Text block:

***

The first words heard in Must Read After My Death are those of Allis: “I am not a housewife.” It’s a statement of desperate defiance, as Allis is most surely a homemaker, married to insurance salesman Charlie, who drinks, has low self-esteem, and a mania about his domicile’s cleanliness. Allis, college-educated, married once before and fluent in four languages, gave up professional aspirations because she wanted to bear Charlie’s children. This she did – four in all, each one traumatically affected by their parents’ constant, vicious fighting, which drove more than one into therapy and which was brought on at least in part through their joint, troublesome decision (revealed obliquely by director Dews through snippets of Charlie and Allis’ Dictaphone recordings to each other) to have an open marriage. This thorny history is conveyed via a collection of 8mm films, transcripts, and audio tapes made by Allis, Charlie and their children which Dews first came upon after Allis’ 2001 death, and which he affectingly assembles into a haunting portrait of white-picket-fence familial disintegration. Echoes from an earlier age, his speakers’ tormented voices and images’ flickering appearance lend empathetic consideration to a tale of personal and parental hopes and failings, the director’s depiction given added resonance by nimble editorial overlapping and juxtapositions that evoke the depth of Allis and Charlie’s fury, resentment, doubt and self-loathing.
Review- "Rick at Night's" Rick Grant reviews "Must Read After My Death" by Mark Lipsky on 2009-02-17
When Morgan Dews’ grandmother Allis died in 2001at the age of 89, over the years of her marriage, she compiled a chronicle of her family in crisis. She recorded 50 hours of audio recordings, 201 home movies, and over 300 pages of personal documents as a sad commentary of her fractured marriage to an Insurance executive.
Allis’ husband Charley would spend 8 months a year in Australia on company business. There he openly engaged in extramarital affairs and sent Allis 8 mm movies of his dancing and carousing with other women. In his selfish mind, Charley thought that Allis would share his libertine views on infidelity. He said he loved her but he loved other women as well. Not surprisingly, Allis could not reconcile Charley’s absurd rationalization with her jealously and emotional turmoil.

***

Parts of the exercise:
1 > List the emotions between Allis and Charlie that the passage on Must Read After My Death says are evoked by the film's editing.
2 > Repeat word for word the section of the passage on Must Read After My Death that opens with the words containing "Allis’ husband Charley" and closes with "and emotional turmoil.".
3 > Answer these questions using the passage on Must Read After My Death:
(a) In how many languages was Allis fluent?
(b) In what year did Allis die?
(c) How many months a year did Charley spend in Australia on company business?

Excerpted records:
***

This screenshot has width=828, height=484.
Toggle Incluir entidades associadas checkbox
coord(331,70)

***

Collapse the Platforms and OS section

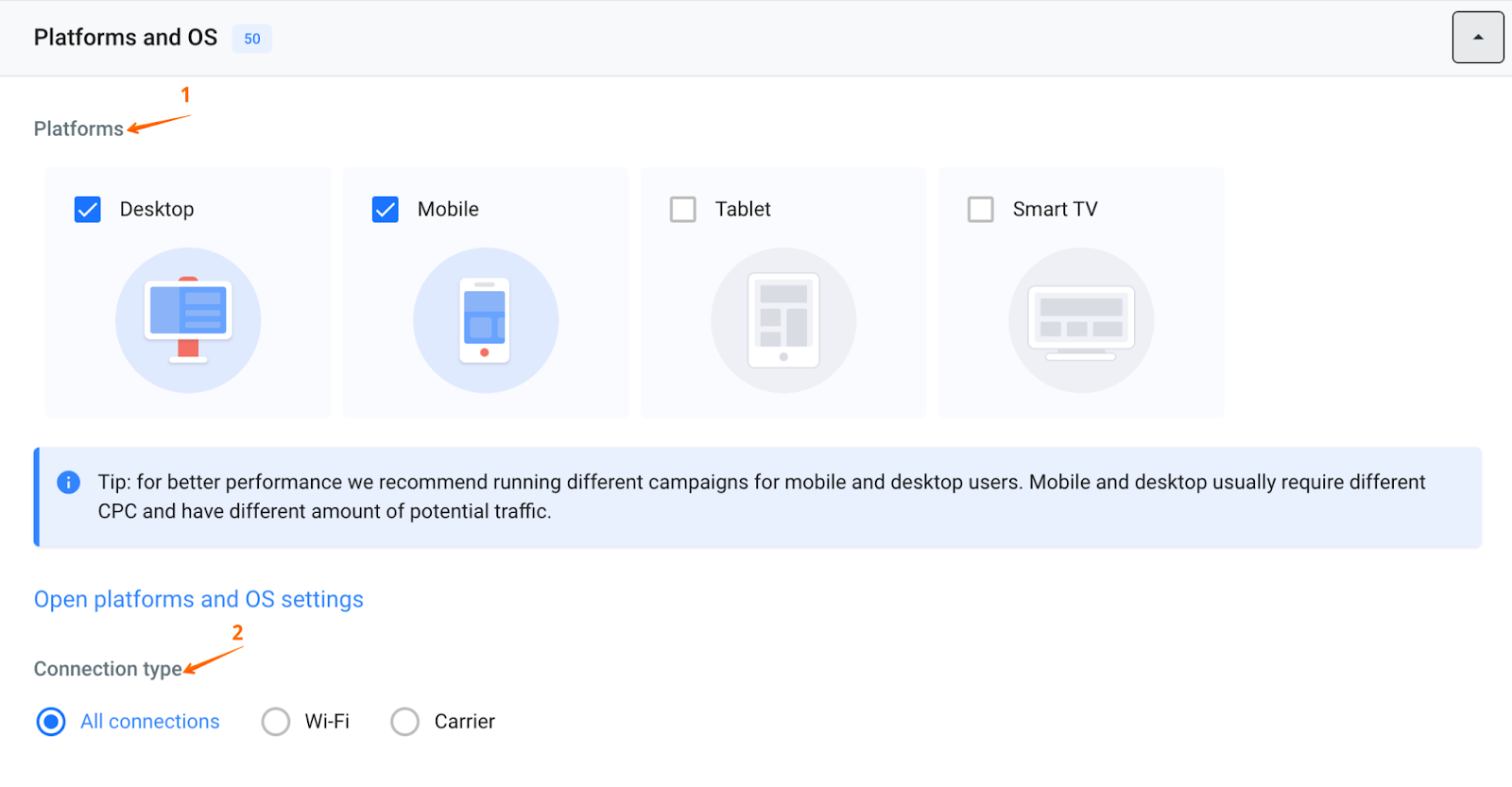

***

Answers by item:
1 > fury, resentment, doubt, self-loathing

2 >
Allis’ husband Charley would spend 8 months a year in Australia on company business. There he openly engaged in extramarital affairs and sent Allis 8 mm movies of his dancing and carousing with other women. In his selfish mind, Charley thought that Allis would share his libertine views on infidelity. He said he loved her but he loved other women as well. Not surprisingly, Allis could not reconcile Charley’s absurd rationalization with her jealously and emotional turmoil.

3 >
(a) Four
(b) 2001
(c) Eight